1/17/2026
T, Mi Amor,
It’s 6:41 PM. It’s been a couple of hours since I saw you from what was probably our shortest encounter so far. Lasted probably 10 minutes? Maybe not even that. And it’s been about 40 minutes since I heard from you.
You know how I say that I love to drive because it lets me think? Well, one of the things that you said to me today was playing on my mind the entire time when i was driving back. When i picked you up today and we were just circling the building before dropping you back, you said to me – why can’t anything be easy?
When I heard that, I knew the angst behind that sentence. It wasn’t about asking for an easier life. It was about – why can we not be given an unrestricted chance to enjoy something so beautiful? Why does this feel like it has to be earned? Haven’t we gone through enough that we can just be given a shot to savour the happiness that we feel now and not have it rationed?
Girl, I feel you. And I felt that.
There was this moment when I was stuck at the toll plaza, and there was this car that pulled up in the lane next to where I was standing. It was some fancy expensive car. It was being driven be a chauffeur. In the back seat was a couple. I could only see the back of the guy’s head because he was turned away from me. I could see a portion of the woman’s head sort of hung down in defeat. The guy had his right hand up gesturing in an angry way. She was just exhausted and defeated. She was so unhappy.
There was this other moment when I was stuck in the signal in the last mile. There was all this hustle and bustle and everyone was basically indulging endlessly in consumerism. And I saw this other couple.
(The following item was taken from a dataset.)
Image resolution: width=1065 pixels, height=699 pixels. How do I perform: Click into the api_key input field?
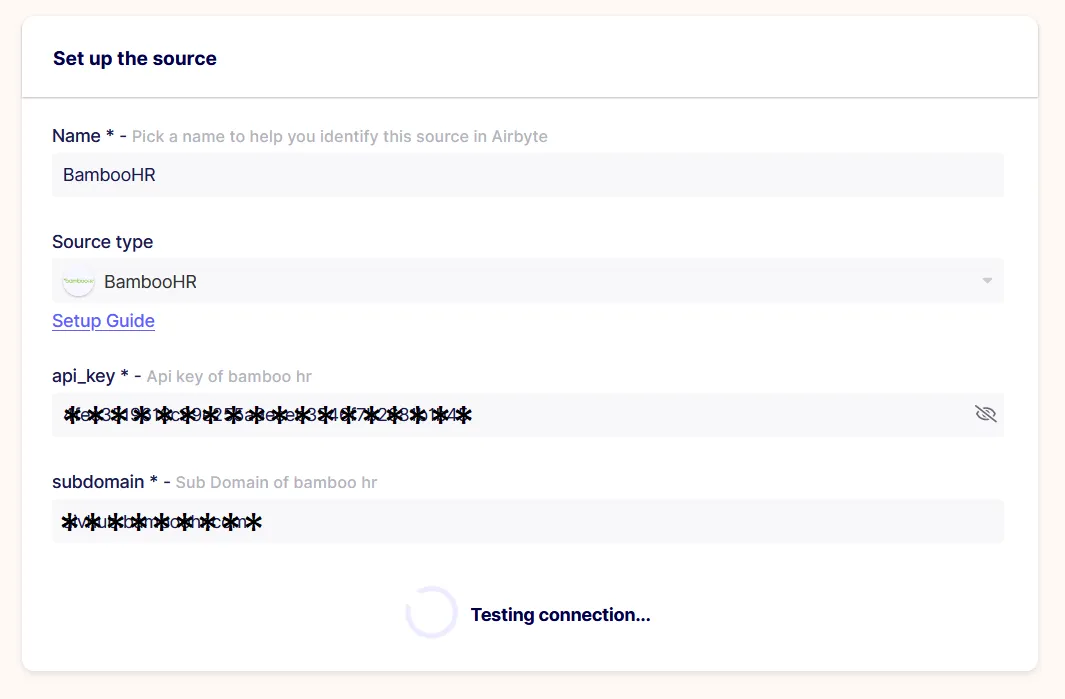tap(528, 414)
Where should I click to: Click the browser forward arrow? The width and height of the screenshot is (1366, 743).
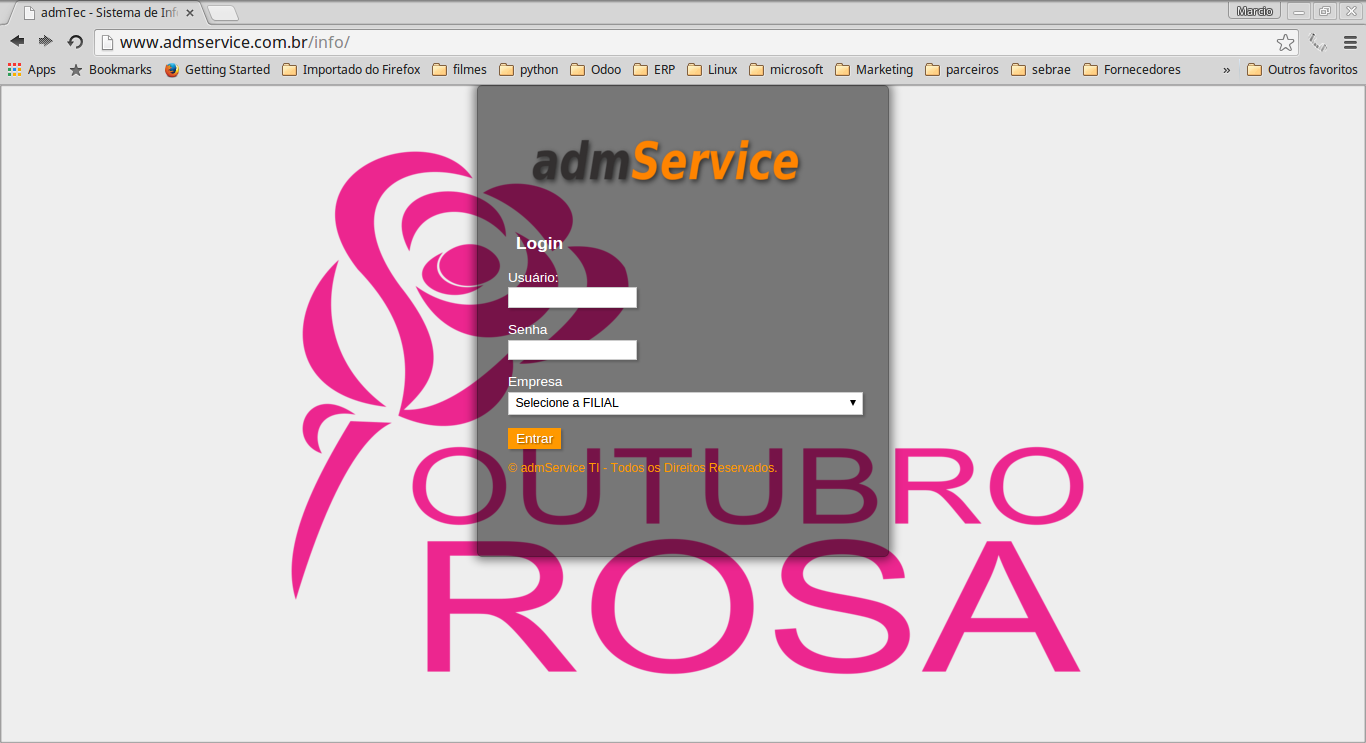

The girl was in this golden dress carrying a bag from Sephora. The guy was walking next to her. They weren’t holding hands or anything. They were just walking next to each other. I cannot say whether they were happy or not.
You remember on Christmas when we walked on the street? We never let each other’s hands go. Like the whole time. Even when we were fighting, we never let go of each other’s hands. You remember that?
I thought about this today because, look at those two couples. I don’t think that either had to earn the privilege of sharing their life with their paramour. I’m not going to stretch it to say they were never in love, but I think that somewhere along the way, both of them lost the value it carried. They took it for granted. Presence became permanence. And permanence brought forth complacency.
So when I think about them, and I think about us, the one thing that stands out to me is – man will we never take this for granted. You realise how so much of our gratitude practice has to do with each other? Like even in the past week whatever we have shared has largely been around being thankful for the other person. And I think that’s the one thing that differentiates the ones that make it versus the ones that don’t. The acknowledgement of value and the gratitude for presence.
Our journey isn’t going to be an easy one, for sure. But oh baby, what we are building along the way? Nothing can shake that.
You are the love of my life, the light of my life.